The way Trump used social media was both destructive and innovative–paving the way for an entire generation of politicians who have discovered trolling as a more effective praxis than governing. Trump’s power to drive the narrative depended not on the power of his own statements, but from the way his statements affected elite conversations on social media. His singular talents were a gut-level understanding of how to manipulate the conversation, and an utter shamelessness in saying whatever it took to get attention and create the conversation he wanted.
This is the art of the troll: to disrupt, to insult, to throw their opponents off balance, to redirect the conversation and make it about them and their provocations.
And in an era in which conservatives feel white-hot rage against modern culture, nothing has become more important or endorphin-inducing than “owning the libs.” Trolling respectable society with outright lies as well as racist, sexist and generally sociopathic transgressions has become a badge of honor for the conservative movement, the modus operandi of their politics.

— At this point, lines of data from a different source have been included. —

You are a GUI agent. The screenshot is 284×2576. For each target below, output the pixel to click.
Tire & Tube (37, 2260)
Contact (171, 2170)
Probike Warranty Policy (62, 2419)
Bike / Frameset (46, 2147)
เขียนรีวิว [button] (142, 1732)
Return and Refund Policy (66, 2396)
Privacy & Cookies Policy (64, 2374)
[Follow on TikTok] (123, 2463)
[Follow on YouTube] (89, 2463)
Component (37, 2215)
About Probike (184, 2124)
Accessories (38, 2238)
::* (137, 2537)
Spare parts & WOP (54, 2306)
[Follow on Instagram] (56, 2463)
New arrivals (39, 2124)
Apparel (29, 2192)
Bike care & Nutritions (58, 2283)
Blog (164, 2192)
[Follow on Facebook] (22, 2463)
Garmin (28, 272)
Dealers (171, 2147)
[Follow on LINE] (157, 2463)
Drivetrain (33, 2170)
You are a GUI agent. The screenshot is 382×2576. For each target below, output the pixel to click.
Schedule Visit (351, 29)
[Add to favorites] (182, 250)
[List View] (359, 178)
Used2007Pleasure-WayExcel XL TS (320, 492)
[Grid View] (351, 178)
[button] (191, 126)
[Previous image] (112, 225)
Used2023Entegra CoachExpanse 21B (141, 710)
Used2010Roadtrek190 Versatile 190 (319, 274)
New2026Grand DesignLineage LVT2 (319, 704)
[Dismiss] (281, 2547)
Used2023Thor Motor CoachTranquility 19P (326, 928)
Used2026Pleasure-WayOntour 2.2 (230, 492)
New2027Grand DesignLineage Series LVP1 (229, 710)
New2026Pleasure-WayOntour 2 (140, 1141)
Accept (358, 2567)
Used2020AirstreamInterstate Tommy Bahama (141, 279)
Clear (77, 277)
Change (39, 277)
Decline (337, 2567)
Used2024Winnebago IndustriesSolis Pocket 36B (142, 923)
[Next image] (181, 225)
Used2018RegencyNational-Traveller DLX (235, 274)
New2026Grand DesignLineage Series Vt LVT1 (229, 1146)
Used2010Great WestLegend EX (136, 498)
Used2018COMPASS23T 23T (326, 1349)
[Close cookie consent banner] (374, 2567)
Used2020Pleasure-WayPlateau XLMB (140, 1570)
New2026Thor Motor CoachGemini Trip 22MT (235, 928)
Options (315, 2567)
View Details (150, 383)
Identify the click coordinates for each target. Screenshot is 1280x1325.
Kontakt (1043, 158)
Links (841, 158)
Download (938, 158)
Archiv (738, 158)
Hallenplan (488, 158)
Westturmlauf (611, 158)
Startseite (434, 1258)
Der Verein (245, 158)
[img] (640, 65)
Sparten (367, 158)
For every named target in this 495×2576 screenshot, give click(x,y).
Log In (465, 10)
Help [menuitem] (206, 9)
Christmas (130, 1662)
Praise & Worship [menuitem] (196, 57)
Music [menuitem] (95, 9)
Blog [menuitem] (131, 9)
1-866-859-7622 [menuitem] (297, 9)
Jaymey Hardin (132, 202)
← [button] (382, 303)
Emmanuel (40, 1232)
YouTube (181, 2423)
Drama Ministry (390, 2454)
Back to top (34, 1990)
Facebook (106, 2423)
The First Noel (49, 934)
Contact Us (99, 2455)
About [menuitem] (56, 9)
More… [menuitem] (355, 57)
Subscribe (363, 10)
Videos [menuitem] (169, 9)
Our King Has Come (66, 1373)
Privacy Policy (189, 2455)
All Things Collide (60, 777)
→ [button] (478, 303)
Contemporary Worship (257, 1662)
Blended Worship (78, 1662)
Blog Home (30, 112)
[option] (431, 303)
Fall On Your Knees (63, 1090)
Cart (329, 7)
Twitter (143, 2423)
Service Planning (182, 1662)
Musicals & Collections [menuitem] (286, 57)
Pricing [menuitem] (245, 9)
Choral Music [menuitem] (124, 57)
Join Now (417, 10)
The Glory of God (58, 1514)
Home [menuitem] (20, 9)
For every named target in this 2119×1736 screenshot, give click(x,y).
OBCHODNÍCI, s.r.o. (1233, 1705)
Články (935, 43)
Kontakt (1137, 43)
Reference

But it’s a lot harder to do that when you’ve been deplatformed. It turns out that in the social media era, if you don’t actually have a Twitter or Facebook account, it may be more difficult than anticipated to affect the conversation using an individual blog. A leader could write articles or books, give powerful speeches, organize movements and be impossible to ignore. But the power of a troll shrivels without access to the conversation they seek to disrupt.
Other Republican politicians have tried to ape Trump’s style, and are attempting to become the new leader in trolling the libs. But none have Trump’s particular talent for it. The problem for Trump is that his talents don’t extend beyond trolling. He has become, ironically, extremely easy to ignore.